A foot in two worlds

Jon and Patt’s shared experiences as caregivers have bonded them from the start. They have both weathered seeing their spouses become strangers to them. Since Patt’s experience caring for her husband is behind her, she feels uniquely attuned to what Jon is going through, both in the day-to-day, and as he anticipates Sharon’s passing.

"Jon is still in the midst of the journey with Sharon, and I understand that that journey is very difficult. I mean, he has a foot in two different worlds right now, and I can be somebody that he can … say anything to ... I will understand it, wherever his feelings are,” Patt said.

In addition to the shared emotional strain, Jon and Patt have also both spent considerable chunks of savings on their spouses’ care — in Jon's case, $550,000 just in the last six years.

By the time Patt’s husband Bill passed away, they had paid more than $300,000 out of pocket for his care. “We were lucky we had the money to be able to do that," she said. "Many people don't have those kind of means. And I was totally unaware — I had no idea … that there wasn't any kind of support for this.”

Jon and Patt have moved in together now, partly out of necessity for Jon because, in addition to dipping into his retirement and starting to take Social Security early to help pay for Sharon's facility, he has moved out of the house they shared so he can have rental income to contribute to those costs.

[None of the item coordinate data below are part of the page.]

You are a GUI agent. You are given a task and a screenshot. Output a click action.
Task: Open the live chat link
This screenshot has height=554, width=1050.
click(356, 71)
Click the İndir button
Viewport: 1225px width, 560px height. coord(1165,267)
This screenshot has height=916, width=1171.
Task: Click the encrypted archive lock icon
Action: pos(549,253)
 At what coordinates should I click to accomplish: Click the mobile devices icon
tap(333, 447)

Because much of the care for those with dementia-related illnesses is custodial — meaning just guiding the person through personal hygiene, meals and the other ins and outs of their day — most insurance won’t cover it. For people like Jon and Patt with too much cash in the bank to qualify for long-term coverage through Medi-Cal, long-term care insurance can be an option. But it’s often expensive, and the Alzheimer’s Association and an insurance agent confirmed that once a patient is diagnosed with Alzheimer’s, they are no longer eligible to apply.

The requirements for long-term care coverage through a need-based program like Medi-Cal are complicated. Assets, like a primary home and car, and certain kinds of trust accounts, don't count against a family's or an individual's eligibility. However, each individual may have no more than $2,000 in what are termed "countable assets" to qualify. Countable assets include bank accounts, unapproved trust accounts and secondary vehicles.

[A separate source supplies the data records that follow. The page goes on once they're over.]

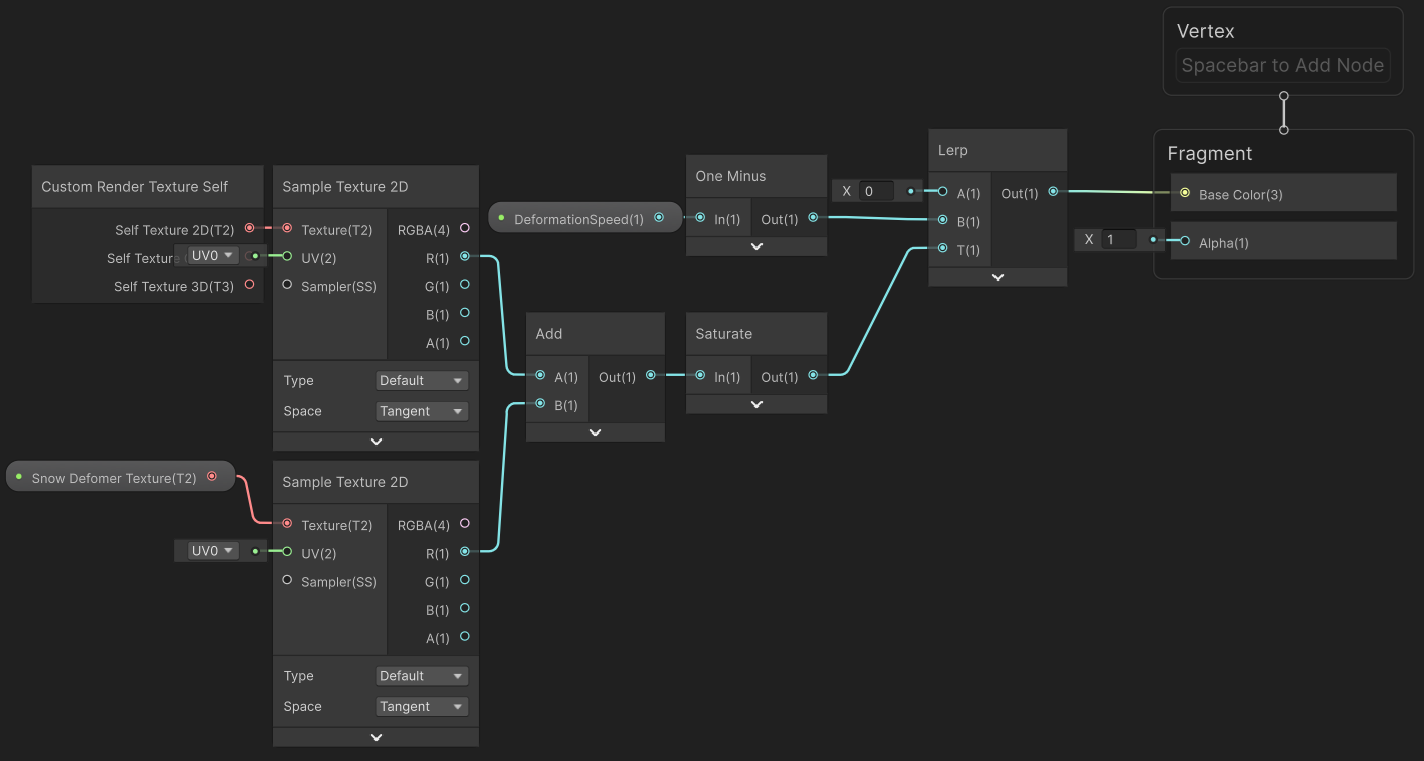Screen dimensions: 1424x761
Task: Collapse the One Minus node chevron
Action: tap(756, 246)
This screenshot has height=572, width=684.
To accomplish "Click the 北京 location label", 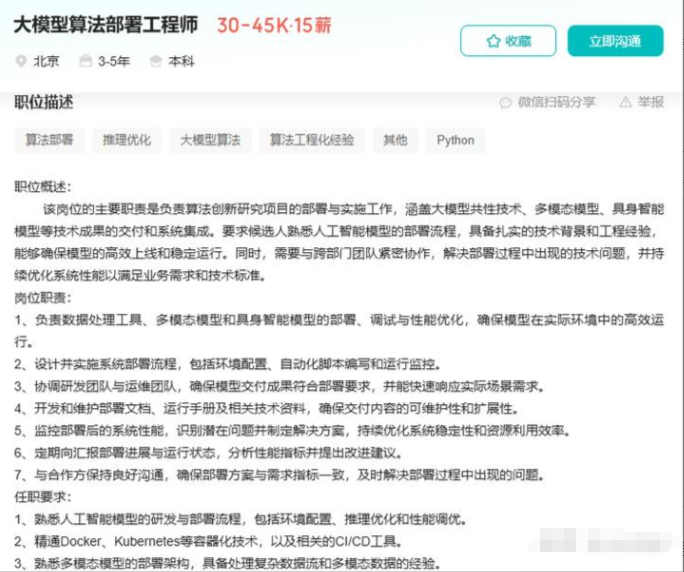I will click(46, 61).
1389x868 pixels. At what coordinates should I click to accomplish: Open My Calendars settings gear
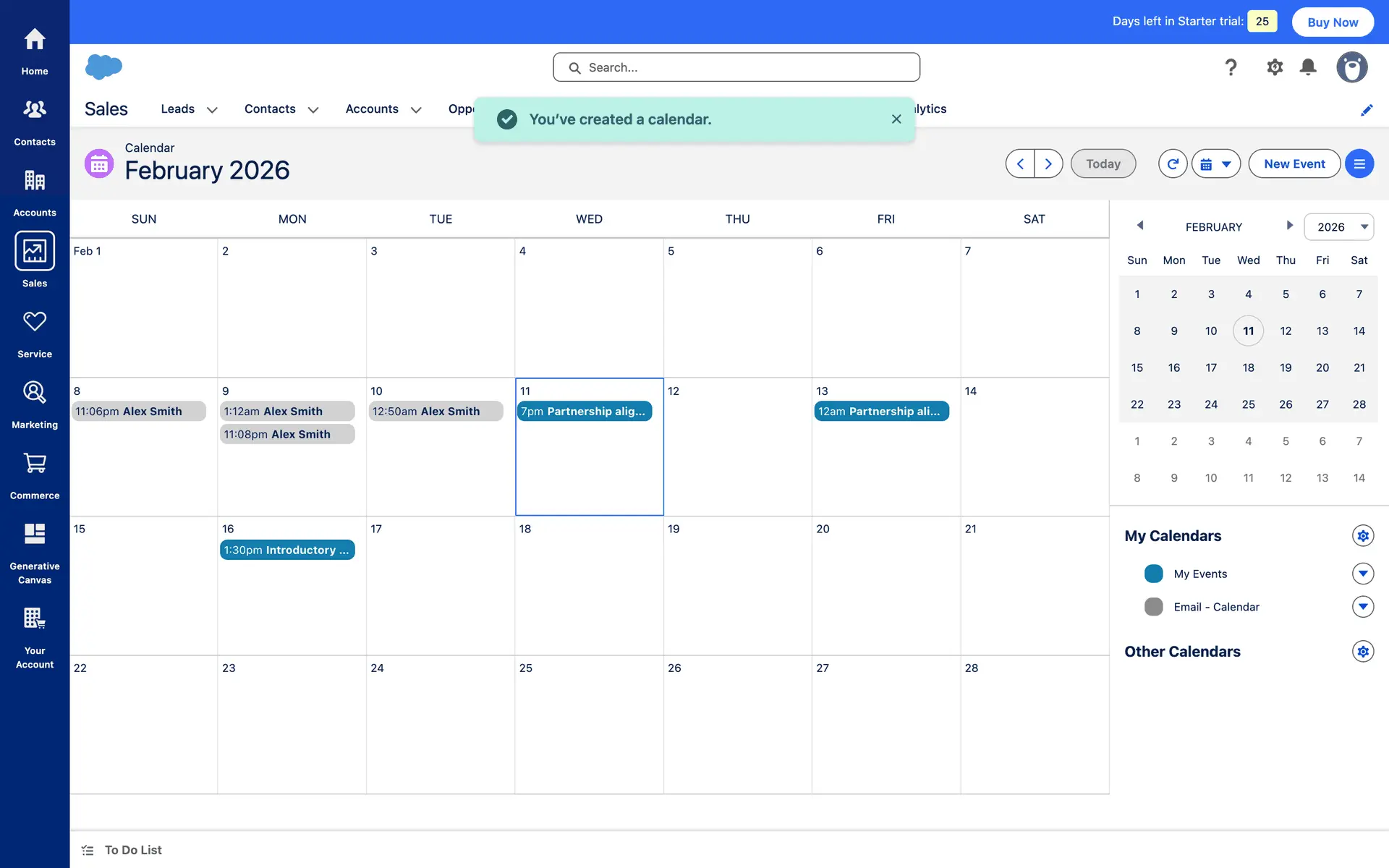point(1362,536)
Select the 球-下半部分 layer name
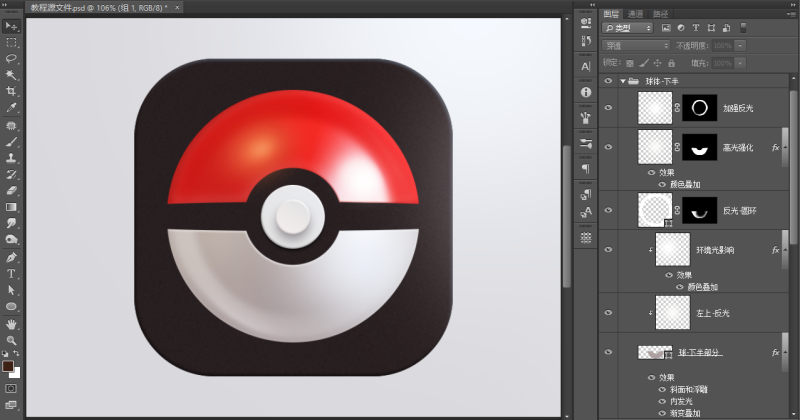This screenshot has height=420, width=800. (x=700, y=353)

Bucket lists and family celebrations

With the untraditional relationship dynamics they’re balancing, Jon and Patt say they’re lucky that their children — they both have two daughters — have accepted the other into their family.

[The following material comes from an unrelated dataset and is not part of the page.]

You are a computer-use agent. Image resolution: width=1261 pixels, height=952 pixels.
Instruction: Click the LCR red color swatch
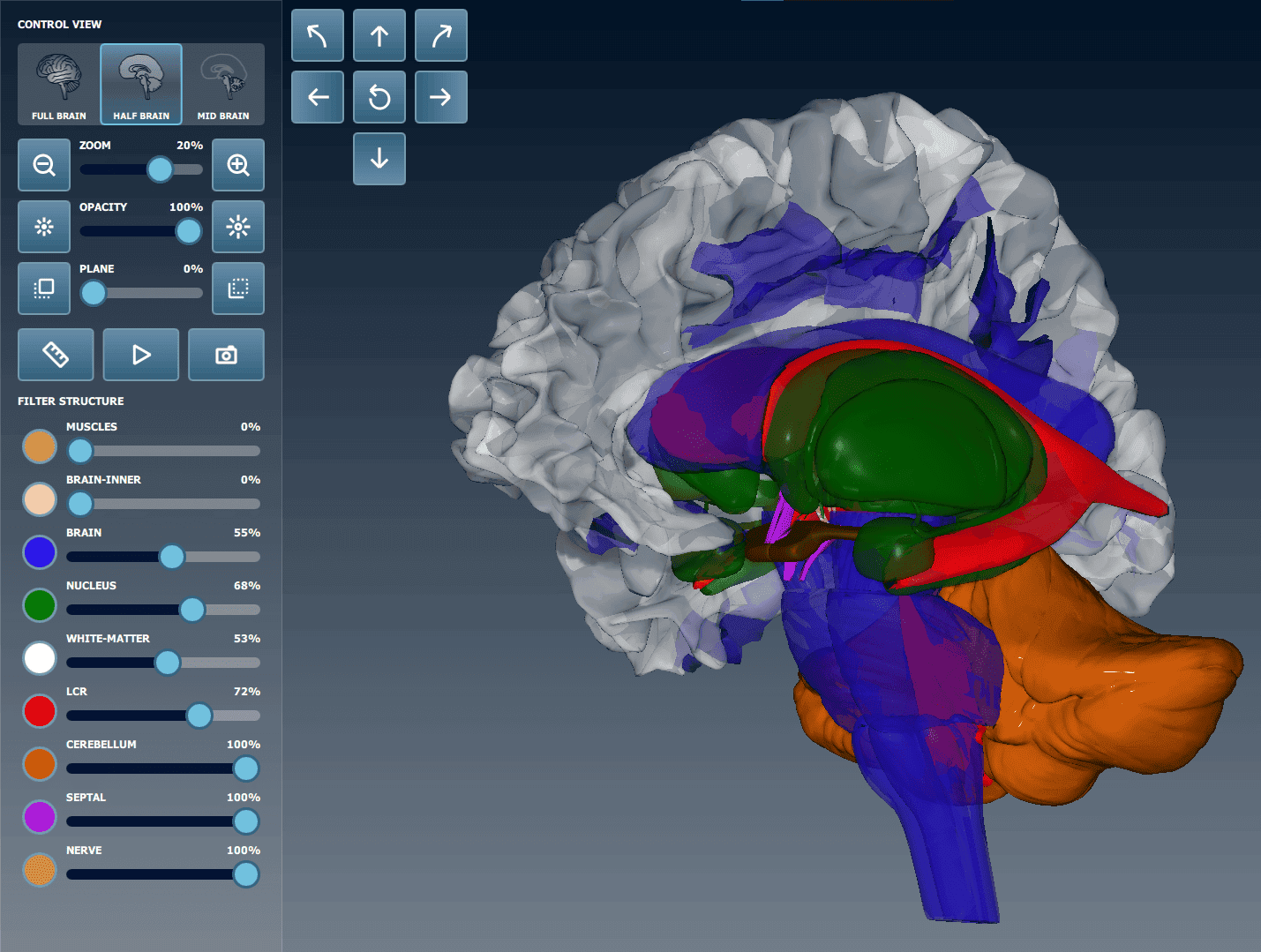39,711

“I was so excited about meeting [Patt] that ... I wanted to get on the top of the mountain and scream it out to the world, so I was really happy to tell the kids that I had met someone. I had some reservation about how they were gonna take it,” Jon said. The families have found a balance, but Jon says he’s had friends in similar positions whose children have been much more resistant to their new partners.

By their second date, Jon and Patt were comparing bucket lists, and now they’re ticking them off together. “We talk about the fact that we really are living life for four people because Bill and Sharon, they got robbed,” Patt said.

Sharon entered hospice in August. When the time comes, Jon says, he wants her memorial to feel uplifting for those who love her. “People have gone through this loss and grief process for so long with Sharon that I think it's going to be a big relief to everyone once ... she’s not suffering anymore,” he said.

Someday, Jon and Patt hope to marry, but Patt is conscientious about the way that she and Jon comport themselves as a couple to ensure they are respectful to Sharon. In the meantime, they’ll continue to advocate in Congress, where they’ve met with lawmakers, including congressman Ro Khanna, on behalf of the Alzheimer’s Association.

Right now, the two are focused on more funding for Alzheimer’s research, stronger infrastructures for early detection, and more support for caregivers — especially caregivers of loved ones with early-onset Alzheimer’s. In October, they’ll be side-by-side at the Silicon Valley Walk to End Alzheimer’s.